Make Review 2025: The Architect’s Choice
Make (formerly Integromat) is the visual automation platform for those who have outgrown simple linear triggers. If you visualize your workflows as complex maps with branches, loops, and logic, Make is your canvas. It is more affordable than Zapier and offers a level of granularity that technical users and developers adore.
Pricing: Free / $9 mo
Quick Verdict: Is Make Worth It in 2025?
If you are cost-conscious or need complex logic, Make is superior to Zapier. Its “Operations” pricing model is generally 30-50% cheaper for high-volume tasks. The visual drag-and-drop builder allows for infinite branching and error handling, which is restricted or impossible on Zapier’s lower tiers. It is the tool of choice for “AI Automation Agencies” building complex agents.
Pros
- Visual Canvas: You see your workflow as a bubble chart. You can drag, drop, and rearrange modules freely, making complex logic easier to understand.

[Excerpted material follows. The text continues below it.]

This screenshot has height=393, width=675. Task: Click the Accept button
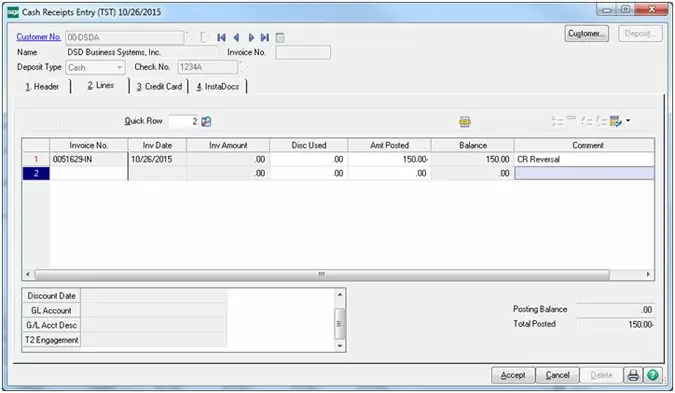(513, 375)

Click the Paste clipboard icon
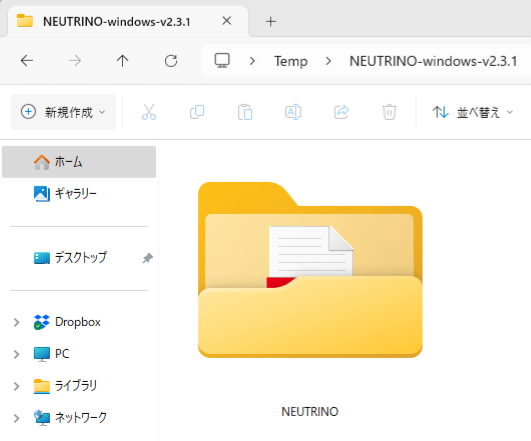click(x=245, y=112)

- Cost Efficiency: The Core plan starts at just $9/month, and you get significantly more “runs” for your money than competitors.
- Make AI Assistant: New for 2025, you can type “Create a scenario that saves Gmail attachments to Drive” and it builds the bubbles for you.
- Error Handling: Advanced tools to “ignore,” “retry,” or “rollback” errors, preventing one bad data point from breaking your whole system.
Cons
- Learning Curve: It is not as “plug-and-play” as Zapier. Understanding concepts like “Iterators” and “Aggregators” takes time.
- Technical Jargon: It feels more like a developer tool. You often need to understand JSON or API keys to get the most out of it.
- Integrations: While it has 1,800+ apps, it still trails Zapier’s massive library of 7,000+.
Key Features & Real-World Workflows
1. The Scenario Editor
Unlike linear lists, Make uses a flexible canvas. You can have one trigger (e.g., “New Order”) branch into five different paths based on the order value, customer location, or inventory status.
- Strength: Allows for true “If/Else” logic without needing expensive plan upgrades.
2. Iterators & Aggregators
This is where Make shines. You can take a list of 10 items (like an order with 10 products), process each one individually (Iterator), and then bundle the results back into a single email summary (Aggregator).
- Strength: Essential for e-commerce and bulk data processing.
3. AI Integration
Make has native modules for OpenAI, Anthropic, and Midjourney. You can easily build a workflow that reads an RSS feed, summarizes it with GPT-4, generates an image with DALL-E, and posts it to WordPress.
- Strength: The backbone of modern “AI Agencies.”
How Make Scores on Our Rankings
| Criteria | Score | Why it scored this way |
|---|---|---|
| Flexibility | 10.0 | You can manipulate data (parse JSON, format dates, math functions) far better than any other no-code tool. |
| Pricing | 9.5 | It is incredibly affordable. The free plan allows 1,000 operations, which is enough to run a small business. |
| Visuals | 9.0 | The bubble interface is beautiful and functional, though it can get cluttered with massive workflows. |
| Ease of Use | 7.5 | This is its weak point. Non-technical users often find “webhooks” and “arrays” intimidating. |
| Reliability | 9.0 | Very stable, but if you set up a loop incorrectly, you can burn through your operations quickly. |
Make Pricing in 2025
| Plan | Key Limits | Price |
|---|---|---|
| Free | 1,000 Ops/mo / 2 Active Scenarios | $0 |
| Core | 10,000 Ops/mo / Unlimited Scenarios | $9/mo |
| Pro | Priority Execution / Custom Variables | $16/mo |
Alternatives to Make
- Zapier: Best if you want Simplicity. If you just need “Typeform to Slack” without complex logic, Zapier is faster to set up.
- n8n: Best for Self-Hosting. If you want to run automations on your own server for privacy and zero cost, n8n is the winner.
- Relay.app: Best for Human-in-the-Loop. A newer tool that blends automated steps with manual approvals very elegantly.
Final Verdict: Should You Use Make?
If you are building complex AI agents or business systems, Make is the best choice. The learning curve pays off in massive cost savings and capability. However, if you just want to connect two apps quickly and never look at it again, stick with Zapier.